INSTRUCTIONS FOR THE TASK: Print exactly the lines from the one containing "Given: Open the Súbor menu" through the last line of the entries below; the pictures stay out of the copy.
SUPPLIED ENTRIES START
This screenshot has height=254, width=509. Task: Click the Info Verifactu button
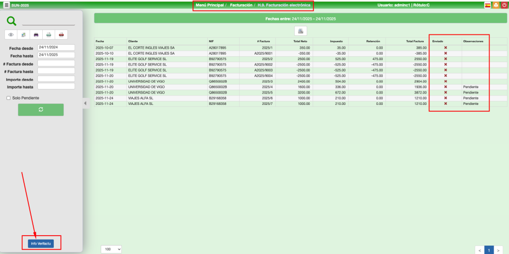41,244
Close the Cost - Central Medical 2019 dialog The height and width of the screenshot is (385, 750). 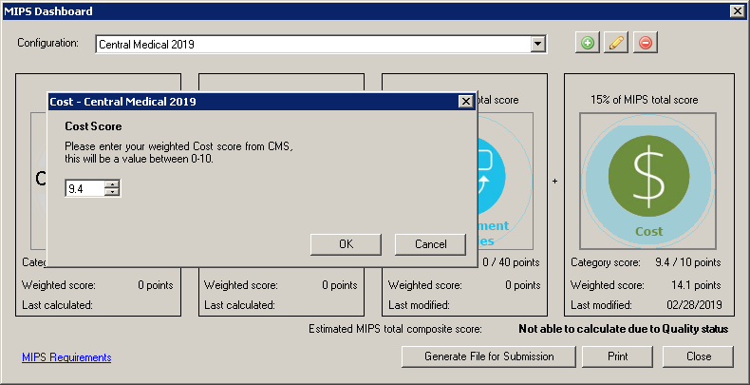[x=465, y=101]
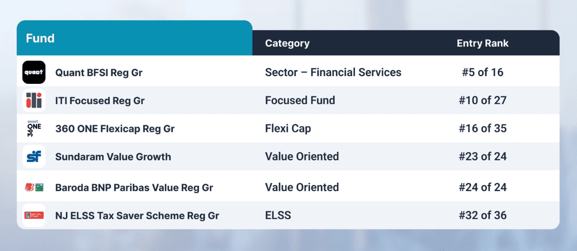Click the NJ Mutual Fund logo

pyautogui.click(x=34, y=215)
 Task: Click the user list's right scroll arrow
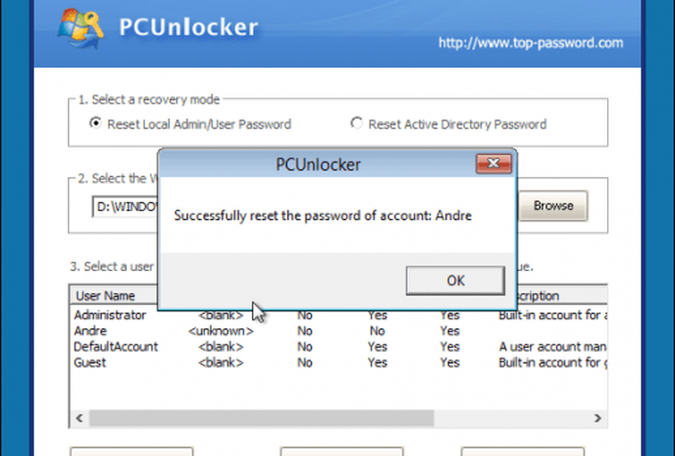597,418
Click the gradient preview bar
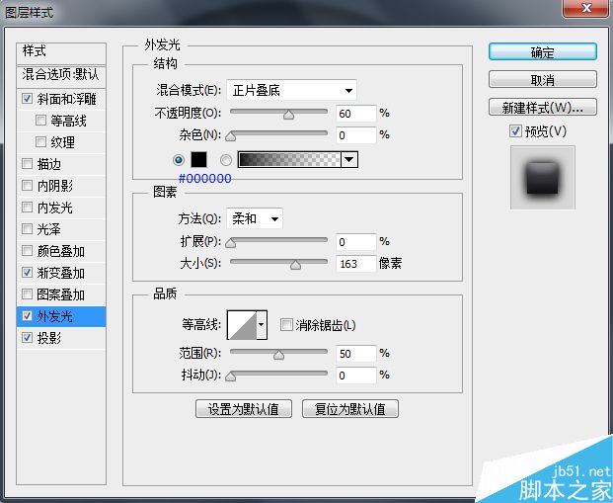 pos(289,160)
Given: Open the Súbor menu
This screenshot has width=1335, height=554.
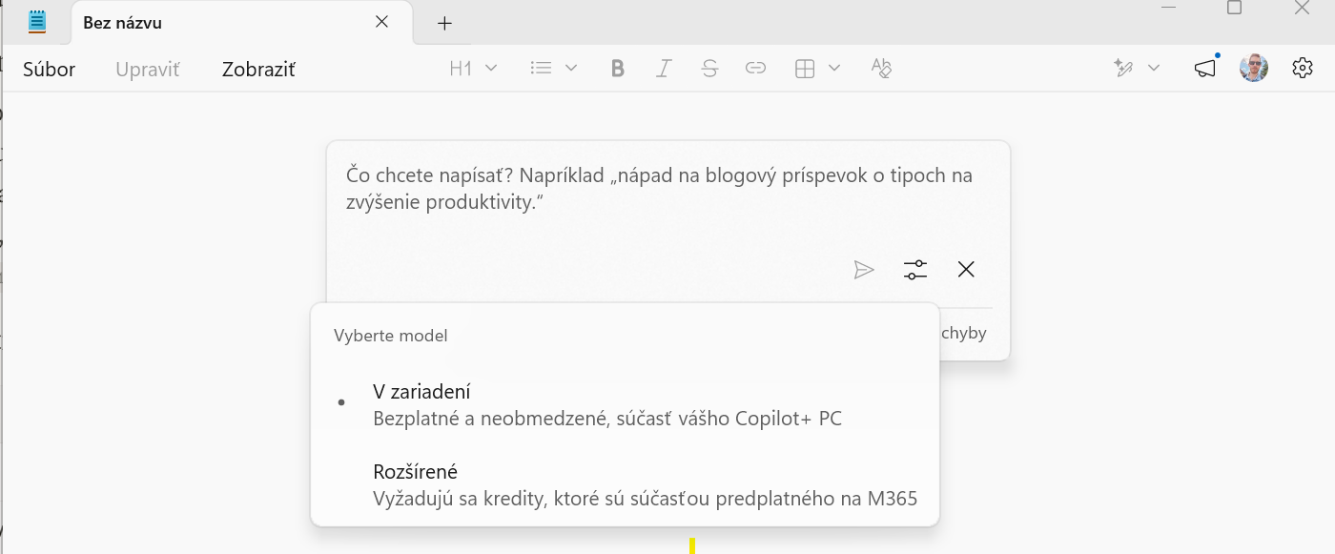Looking at the screenshot, I should [49, 69].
SUPPLIED ENTRIES END
ANSWER SPACE:
Given: Open the Súbor menu
This screenshot has width=1335, height=554.
Looking at the screenshot, I should [49, 69].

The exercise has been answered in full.